Les 10% des ménages les plus pauvres ne disposent plus que de 212 Euros par mois, une fois qu’ils ont payé les taxes directes, indirectes et les dépenses contraintes, pour tenter de subvenir à leurs besoins vitaux (nourriture, habillement, transport, chauffage, équipement du lieu de vie, culture et loisirs). C’est 7 Euros par jour pour le ménage et 3,2 Euros par jour et par personne constituant le ménage. L’Etat qui se laisse braquer volontairement par les évadés fiscaux les empêche de pouvoir bénéficier de 3.472 Euros par an (289,33 Euros par mois) et de faire passer « leur budget de vie » à 501,33 Euros par mois, soit 16,71 Euros par jour et par ménage / 7,60 Euros par jour et par personne constituant le ménage (au lieu de 3,2 Euros).

Les 50% des ménages les plus pauvres ne disposent plus que de 963 Euros par mois, une fois qu’ils ont payé les taxes directes, indirectes et les dépenses contraintes, pour tenter de subvenir à leurs besoins vitaux (nourriture, habillement, transport, chauffage, équipement du lieu de vie, culture et loisirs). C’est 32,10 Euros par jour pour le ménage et 14,59 Euros par jour et par personne constituant le ménage. L’Etat qui se laisse braquer volontairement par les évadés fiscaux les empêche de pouvoir bénéficier de 3.472 Euros par an (289,33 Euros par mois) et de faire passer « leur budget de vie » à 1.252,33 Euros par mois, soit 41,74 Euros par jour et par ménage / 18,97 Euros par jour et par personne constituant le ménage (au lieu de 14,59 Euros).

31,68 millions de personnes voient leur vie quotidienne, dans leurs besoins les plus élémentaires à satisfaire, très sérieusement affectée dans des proportions considérables à cause de puissants qui ont décidé de tirer un trait sur le principe de « faire société » avec la complicité de celui qui a en charge de veiller à son respect absolu : E. Macron.

Et la révolte serait illégitime ? Non, triplement légitime : parce qu’il est impossible de vivre dans ces conditions, parce que l’évasion fiscale contribue fortement à générer ces conditions, parce que les gouvernants et le premier d’entre eux sont activement complices de cette évasion.

2- Ce sont les plus riches (particuliers et grandes entreprises) qui, en pratiquant l’évasion fiscale, remettent en cause le consentement à l’impôt. Celui des classes populaires et moyennes est très élevé, malgré des inégalités sans cesse croissantes et toujours plus insupportables.

-Les taxes indirectes (tva, taxes sur les produits pétroliers, l’alcool, le tabac, les assurances) payées par les 10% des ménages les moins aisés représentent près de 17% de leur revenu disponible. Ce pourcentage est de 13% pour les 50% des ménages les moins aisés et passe à 7,60% pour les 10% des ménages les plus aisés. Le plus pauvre n’échappera pas à la Tva sur la baguette de pain. Le plus riche va pouvoir échapper à la Tva sur son jet privé et sur son yacht !

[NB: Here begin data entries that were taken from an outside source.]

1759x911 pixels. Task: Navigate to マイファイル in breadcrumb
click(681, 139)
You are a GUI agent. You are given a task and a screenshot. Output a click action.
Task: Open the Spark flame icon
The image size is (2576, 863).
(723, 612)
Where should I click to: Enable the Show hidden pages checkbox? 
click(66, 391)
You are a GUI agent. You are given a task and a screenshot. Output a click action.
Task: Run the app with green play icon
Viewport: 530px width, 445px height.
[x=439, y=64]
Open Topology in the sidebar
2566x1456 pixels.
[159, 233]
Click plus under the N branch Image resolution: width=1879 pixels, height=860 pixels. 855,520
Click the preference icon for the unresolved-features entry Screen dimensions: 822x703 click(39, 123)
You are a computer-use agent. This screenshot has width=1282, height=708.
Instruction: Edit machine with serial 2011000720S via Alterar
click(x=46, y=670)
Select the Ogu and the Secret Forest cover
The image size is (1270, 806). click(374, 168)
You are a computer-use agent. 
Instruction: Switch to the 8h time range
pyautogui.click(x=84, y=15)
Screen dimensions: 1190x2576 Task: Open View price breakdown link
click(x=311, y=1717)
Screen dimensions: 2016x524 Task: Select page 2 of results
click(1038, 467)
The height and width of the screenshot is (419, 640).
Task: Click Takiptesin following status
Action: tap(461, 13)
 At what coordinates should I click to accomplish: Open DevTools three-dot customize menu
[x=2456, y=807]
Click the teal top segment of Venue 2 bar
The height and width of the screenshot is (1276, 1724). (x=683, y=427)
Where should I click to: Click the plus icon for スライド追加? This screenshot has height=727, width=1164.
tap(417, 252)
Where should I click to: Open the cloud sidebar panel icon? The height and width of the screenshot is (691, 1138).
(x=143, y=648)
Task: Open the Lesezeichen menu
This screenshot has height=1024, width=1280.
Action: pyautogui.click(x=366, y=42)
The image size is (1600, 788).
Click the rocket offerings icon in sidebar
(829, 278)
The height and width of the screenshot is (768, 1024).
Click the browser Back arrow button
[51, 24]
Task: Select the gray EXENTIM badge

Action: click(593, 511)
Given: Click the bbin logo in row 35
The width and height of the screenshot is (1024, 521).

– Aux taxes indirectes s’appliquant de manière identique quel que soit le revenu des personnes concernées, s’ajoutent les taxes directes : pour les particuliers, l’impôt sur le revenu, la contribution sociale de solidarité (CSG), la contribution au remboursement de la dette (CRD), la taxe d’habitation, la taxe foncière, la taxe audiovisuelle, la taxe sur les ordures ménagères etc…; pour les entreprises, l’impôt société principalement, la taxe d’apprentissage…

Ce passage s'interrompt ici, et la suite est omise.